WHAT IS NEEDED:
Look through the records below for the line holding "Task: Apply subscript formatting". Write it out exactly, with each following line through the line holding "You are a computer-use agent. Image resolution: width=1000".

☆ ☆ ☆

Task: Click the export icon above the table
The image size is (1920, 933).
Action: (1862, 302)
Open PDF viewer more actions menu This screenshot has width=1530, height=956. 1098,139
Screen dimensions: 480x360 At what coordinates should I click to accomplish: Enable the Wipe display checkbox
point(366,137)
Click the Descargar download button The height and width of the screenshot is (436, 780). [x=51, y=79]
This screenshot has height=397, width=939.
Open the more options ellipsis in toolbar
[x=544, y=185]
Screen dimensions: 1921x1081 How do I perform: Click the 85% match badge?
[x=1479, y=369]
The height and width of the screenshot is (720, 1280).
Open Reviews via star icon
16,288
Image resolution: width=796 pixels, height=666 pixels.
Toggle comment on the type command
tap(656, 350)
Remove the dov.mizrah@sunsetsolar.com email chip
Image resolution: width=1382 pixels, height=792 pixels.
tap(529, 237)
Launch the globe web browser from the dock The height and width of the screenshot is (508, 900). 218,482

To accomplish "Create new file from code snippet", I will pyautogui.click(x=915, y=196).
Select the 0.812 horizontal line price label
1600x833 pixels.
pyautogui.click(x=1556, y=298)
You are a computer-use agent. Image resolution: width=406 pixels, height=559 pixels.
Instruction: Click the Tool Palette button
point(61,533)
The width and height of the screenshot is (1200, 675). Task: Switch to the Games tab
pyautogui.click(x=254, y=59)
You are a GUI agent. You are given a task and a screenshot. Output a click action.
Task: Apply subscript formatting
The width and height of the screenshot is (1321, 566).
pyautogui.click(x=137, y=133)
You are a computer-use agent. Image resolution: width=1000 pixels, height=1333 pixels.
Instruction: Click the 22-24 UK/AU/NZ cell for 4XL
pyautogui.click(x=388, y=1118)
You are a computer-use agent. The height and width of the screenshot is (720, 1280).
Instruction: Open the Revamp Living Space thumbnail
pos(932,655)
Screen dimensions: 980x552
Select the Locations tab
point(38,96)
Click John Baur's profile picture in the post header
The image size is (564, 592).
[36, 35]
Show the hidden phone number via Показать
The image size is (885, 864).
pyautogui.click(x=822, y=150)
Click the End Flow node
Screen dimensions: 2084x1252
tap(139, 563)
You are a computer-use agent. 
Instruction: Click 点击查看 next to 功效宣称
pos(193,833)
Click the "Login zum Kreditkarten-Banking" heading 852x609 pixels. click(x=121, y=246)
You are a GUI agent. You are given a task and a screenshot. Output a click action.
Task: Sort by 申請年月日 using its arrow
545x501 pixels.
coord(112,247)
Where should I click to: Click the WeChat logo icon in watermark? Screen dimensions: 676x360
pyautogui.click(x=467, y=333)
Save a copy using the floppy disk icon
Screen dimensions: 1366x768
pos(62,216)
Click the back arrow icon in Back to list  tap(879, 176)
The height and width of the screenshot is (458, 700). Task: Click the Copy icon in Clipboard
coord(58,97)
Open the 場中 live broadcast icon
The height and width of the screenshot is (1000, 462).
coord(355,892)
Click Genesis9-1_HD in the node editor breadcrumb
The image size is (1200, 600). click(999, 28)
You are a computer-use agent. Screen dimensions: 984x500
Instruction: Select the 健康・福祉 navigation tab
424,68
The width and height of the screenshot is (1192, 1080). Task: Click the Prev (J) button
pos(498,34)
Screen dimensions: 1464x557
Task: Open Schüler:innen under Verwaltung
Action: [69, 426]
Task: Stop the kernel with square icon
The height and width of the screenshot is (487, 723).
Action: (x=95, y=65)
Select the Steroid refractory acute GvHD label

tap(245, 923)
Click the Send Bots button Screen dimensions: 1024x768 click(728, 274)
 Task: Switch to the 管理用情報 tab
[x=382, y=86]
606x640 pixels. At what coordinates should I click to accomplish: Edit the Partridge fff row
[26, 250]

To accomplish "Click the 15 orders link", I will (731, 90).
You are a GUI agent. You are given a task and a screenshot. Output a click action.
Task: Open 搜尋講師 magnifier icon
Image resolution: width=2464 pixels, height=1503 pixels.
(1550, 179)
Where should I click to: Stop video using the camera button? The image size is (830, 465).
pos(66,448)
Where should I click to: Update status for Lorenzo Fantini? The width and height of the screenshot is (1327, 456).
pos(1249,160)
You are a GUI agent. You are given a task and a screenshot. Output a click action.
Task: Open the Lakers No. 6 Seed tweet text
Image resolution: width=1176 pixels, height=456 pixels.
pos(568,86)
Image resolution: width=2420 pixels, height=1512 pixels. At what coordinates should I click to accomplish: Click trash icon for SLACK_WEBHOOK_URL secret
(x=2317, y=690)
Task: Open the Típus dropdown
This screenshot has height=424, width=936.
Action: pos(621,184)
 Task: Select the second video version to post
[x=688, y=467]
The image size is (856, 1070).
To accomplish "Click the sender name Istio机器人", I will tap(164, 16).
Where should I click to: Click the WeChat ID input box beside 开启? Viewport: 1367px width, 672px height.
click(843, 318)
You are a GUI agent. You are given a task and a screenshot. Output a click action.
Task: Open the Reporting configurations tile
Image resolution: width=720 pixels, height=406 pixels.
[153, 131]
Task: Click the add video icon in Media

☆ ☆ ☆

TASK ANSWER:
Task: Apply subscript formatting
The width and height of the screenshot is (1321, 566).
pyautogui.click(x=137, y=133)
You are a computer-use agent. Image resolution: width=1000 pixels, height=1333 pixels.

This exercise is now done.